DATASET RECORDS >>
* * * * * * *

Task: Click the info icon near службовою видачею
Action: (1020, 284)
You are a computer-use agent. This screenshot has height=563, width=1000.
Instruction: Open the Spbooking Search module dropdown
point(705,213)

* * * * * * *

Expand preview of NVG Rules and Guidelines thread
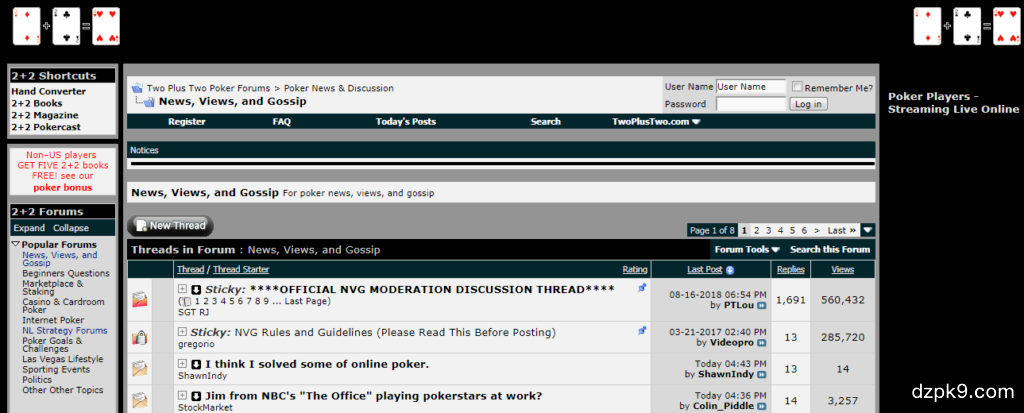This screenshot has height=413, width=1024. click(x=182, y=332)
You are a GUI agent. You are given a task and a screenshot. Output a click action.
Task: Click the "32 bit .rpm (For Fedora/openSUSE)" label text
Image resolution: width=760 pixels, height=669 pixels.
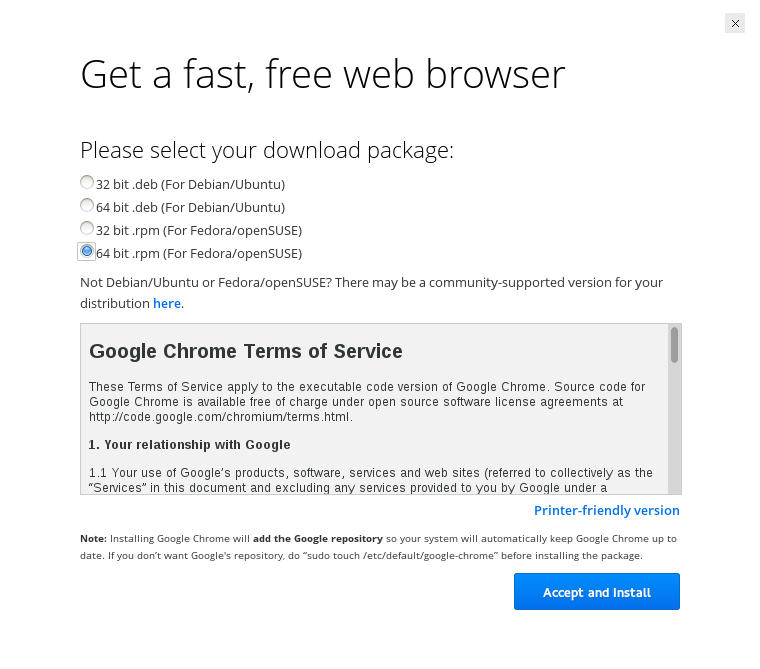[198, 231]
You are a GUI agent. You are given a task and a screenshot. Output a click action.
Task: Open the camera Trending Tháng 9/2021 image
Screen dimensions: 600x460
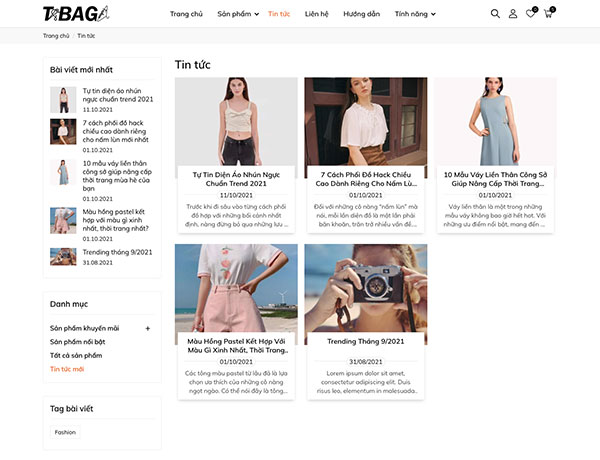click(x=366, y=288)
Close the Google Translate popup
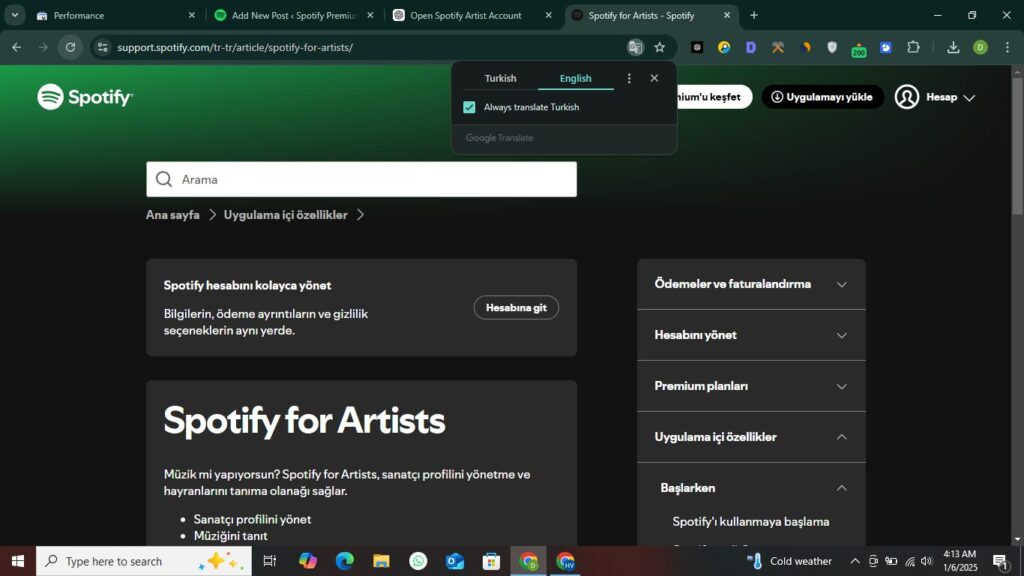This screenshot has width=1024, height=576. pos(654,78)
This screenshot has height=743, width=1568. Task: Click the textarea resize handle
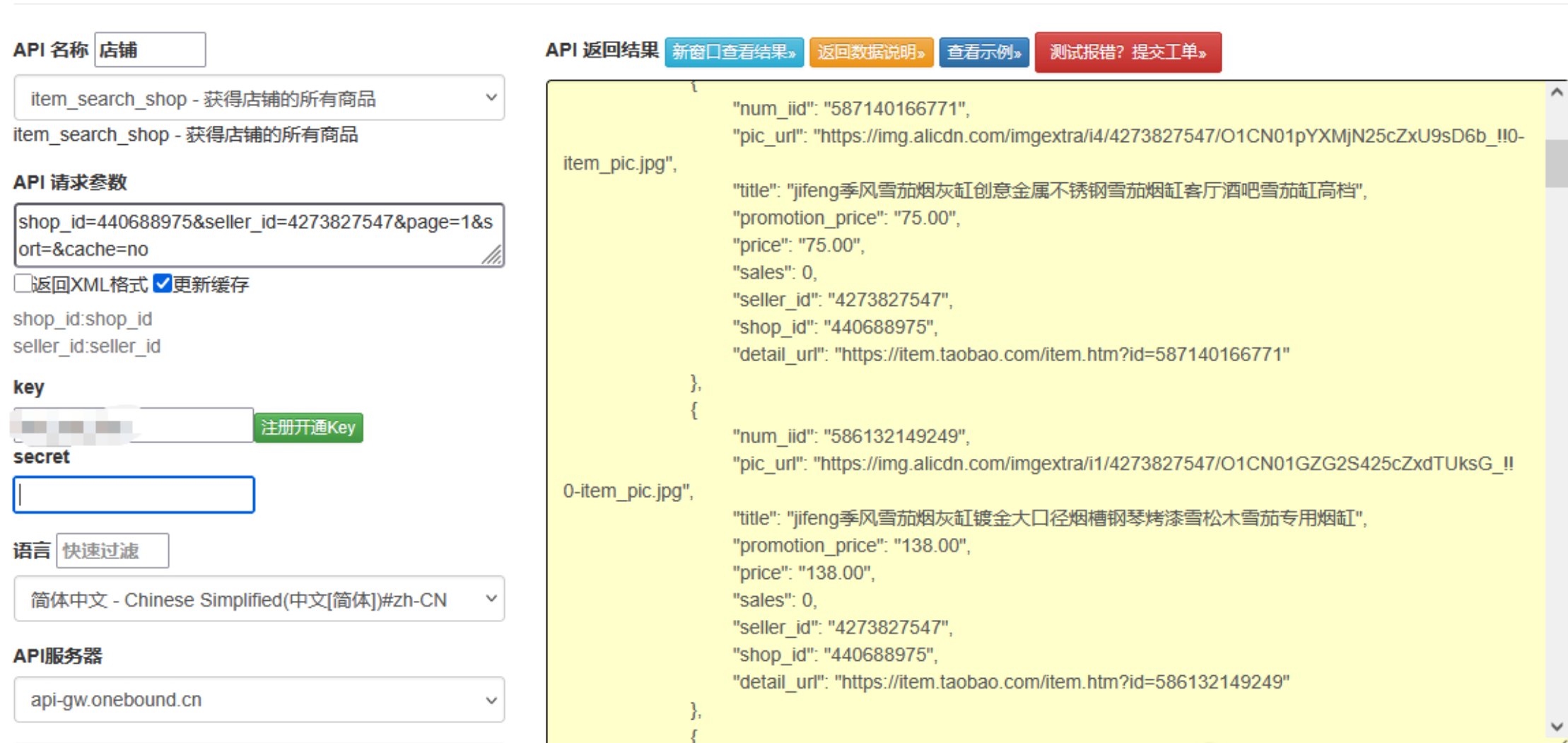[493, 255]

* * * * * * *

GOAL OF THE EXERCISE >> Print, exactly and with no pictures, the lines of the listing above starting at the one that has "Expand preview of" and ending at the one that has "bit .rpm (For", both included.

WRITTEN SOLUTION >>
Expand preview of NVG Rules and Guidelines thread
This screenshot has height=413, width=1024. click(x=182, y=332)
You are a GUI agent. You are given a task and a screenshot. Output a click action.
Task: Click the "32 bit .rpm (For Fedora/openSUSE)" label text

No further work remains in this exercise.